------ The records

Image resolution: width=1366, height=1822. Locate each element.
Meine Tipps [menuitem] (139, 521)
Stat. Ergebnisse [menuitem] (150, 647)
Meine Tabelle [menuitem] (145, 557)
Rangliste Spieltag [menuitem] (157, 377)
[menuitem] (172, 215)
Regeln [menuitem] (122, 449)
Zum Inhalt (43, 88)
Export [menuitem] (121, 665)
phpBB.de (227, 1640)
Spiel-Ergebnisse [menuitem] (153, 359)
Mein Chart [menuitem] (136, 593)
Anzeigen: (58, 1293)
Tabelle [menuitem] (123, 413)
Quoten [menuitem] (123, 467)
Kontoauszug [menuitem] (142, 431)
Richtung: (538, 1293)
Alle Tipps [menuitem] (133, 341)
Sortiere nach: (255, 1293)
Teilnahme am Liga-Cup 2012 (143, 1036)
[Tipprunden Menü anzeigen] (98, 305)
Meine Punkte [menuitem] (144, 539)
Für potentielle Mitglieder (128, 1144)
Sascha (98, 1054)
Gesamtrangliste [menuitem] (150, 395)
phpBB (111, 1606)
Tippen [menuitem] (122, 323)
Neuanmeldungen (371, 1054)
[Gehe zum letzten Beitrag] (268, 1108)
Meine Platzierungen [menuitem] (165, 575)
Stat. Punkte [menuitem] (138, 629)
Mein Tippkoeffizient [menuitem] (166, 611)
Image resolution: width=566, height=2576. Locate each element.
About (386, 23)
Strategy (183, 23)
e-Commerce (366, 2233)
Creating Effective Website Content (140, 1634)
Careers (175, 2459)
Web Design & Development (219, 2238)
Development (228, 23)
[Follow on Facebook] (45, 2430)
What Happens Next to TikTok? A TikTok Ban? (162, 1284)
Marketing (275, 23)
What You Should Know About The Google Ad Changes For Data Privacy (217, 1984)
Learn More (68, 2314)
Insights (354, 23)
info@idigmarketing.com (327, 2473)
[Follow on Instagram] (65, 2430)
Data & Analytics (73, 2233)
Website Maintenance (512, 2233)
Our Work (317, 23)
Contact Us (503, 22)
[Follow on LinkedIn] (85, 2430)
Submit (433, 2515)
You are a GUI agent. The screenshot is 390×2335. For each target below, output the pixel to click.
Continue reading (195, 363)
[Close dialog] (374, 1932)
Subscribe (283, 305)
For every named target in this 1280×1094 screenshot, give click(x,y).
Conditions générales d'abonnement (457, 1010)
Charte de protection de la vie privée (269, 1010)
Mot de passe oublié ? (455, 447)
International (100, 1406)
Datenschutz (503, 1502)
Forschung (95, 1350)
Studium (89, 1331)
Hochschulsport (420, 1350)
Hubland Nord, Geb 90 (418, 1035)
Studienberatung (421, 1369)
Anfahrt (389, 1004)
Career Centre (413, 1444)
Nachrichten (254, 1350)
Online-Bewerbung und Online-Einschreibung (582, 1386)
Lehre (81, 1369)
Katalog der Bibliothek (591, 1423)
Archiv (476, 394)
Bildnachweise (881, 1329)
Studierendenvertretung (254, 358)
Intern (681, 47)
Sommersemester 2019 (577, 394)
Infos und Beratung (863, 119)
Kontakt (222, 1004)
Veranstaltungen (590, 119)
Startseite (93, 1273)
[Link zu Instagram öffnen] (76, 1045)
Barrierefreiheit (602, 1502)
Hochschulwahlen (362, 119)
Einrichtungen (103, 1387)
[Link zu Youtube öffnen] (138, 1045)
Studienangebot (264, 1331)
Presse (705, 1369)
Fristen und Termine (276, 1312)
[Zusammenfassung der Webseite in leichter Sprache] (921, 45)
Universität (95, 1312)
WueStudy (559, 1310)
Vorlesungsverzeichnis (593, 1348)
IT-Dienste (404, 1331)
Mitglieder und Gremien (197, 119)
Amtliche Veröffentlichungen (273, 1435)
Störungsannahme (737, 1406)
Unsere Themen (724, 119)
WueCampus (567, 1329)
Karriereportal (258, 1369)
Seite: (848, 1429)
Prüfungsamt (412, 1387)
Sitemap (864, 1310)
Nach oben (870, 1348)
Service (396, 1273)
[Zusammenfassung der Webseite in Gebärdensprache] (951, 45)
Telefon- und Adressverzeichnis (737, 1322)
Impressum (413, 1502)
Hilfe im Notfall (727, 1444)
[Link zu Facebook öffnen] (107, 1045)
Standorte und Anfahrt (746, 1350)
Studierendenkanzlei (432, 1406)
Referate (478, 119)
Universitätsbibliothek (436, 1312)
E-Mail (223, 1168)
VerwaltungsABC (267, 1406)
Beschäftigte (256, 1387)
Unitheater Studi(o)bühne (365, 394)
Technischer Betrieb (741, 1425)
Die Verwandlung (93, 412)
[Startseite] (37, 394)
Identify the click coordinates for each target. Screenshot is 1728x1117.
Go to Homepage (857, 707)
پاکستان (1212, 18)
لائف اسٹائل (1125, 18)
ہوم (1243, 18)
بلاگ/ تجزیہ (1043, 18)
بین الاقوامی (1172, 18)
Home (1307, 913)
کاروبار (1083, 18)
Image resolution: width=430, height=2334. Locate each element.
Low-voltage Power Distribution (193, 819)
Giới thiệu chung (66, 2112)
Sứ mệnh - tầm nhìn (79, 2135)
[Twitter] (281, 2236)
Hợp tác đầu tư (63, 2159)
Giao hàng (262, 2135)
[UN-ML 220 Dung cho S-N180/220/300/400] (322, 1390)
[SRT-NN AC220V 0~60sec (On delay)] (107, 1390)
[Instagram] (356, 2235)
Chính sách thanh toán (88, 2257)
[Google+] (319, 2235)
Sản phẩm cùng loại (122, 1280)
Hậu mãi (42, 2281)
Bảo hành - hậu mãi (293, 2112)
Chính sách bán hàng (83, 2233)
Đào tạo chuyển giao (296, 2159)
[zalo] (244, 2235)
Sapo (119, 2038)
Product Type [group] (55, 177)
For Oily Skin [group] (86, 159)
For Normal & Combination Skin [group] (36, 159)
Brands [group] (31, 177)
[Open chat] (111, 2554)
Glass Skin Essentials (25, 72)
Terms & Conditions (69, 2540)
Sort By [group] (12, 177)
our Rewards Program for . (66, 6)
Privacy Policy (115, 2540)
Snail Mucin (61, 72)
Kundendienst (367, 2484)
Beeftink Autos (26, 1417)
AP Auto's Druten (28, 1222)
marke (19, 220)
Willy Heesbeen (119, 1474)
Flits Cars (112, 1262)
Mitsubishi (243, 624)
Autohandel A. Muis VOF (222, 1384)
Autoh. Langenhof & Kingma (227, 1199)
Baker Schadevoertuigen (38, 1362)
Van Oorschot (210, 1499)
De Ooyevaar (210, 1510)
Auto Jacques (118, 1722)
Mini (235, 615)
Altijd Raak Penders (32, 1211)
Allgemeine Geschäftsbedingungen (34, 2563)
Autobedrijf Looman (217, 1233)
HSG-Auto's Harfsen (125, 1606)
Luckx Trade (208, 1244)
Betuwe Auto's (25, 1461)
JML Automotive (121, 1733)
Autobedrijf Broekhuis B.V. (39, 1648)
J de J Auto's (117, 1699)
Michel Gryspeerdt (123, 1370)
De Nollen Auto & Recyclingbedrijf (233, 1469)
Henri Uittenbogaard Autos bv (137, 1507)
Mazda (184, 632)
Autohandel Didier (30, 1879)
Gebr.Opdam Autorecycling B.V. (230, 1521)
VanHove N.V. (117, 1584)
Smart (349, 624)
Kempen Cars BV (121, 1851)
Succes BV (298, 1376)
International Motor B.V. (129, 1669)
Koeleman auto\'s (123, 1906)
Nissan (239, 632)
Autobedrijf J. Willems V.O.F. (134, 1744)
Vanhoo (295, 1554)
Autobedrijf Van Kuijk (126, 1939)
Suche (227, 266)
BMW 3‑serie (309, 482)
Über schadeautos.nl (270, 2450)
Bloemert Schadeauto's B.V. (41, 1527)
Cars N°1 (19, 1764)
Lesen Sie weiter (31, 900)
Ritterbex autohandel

------------

## Problem details
What lines above contain the string "Website"? Copy all of them.

## Output
Creating Effective Website Content (140, 1634)
Website Maintenance (512, 2233)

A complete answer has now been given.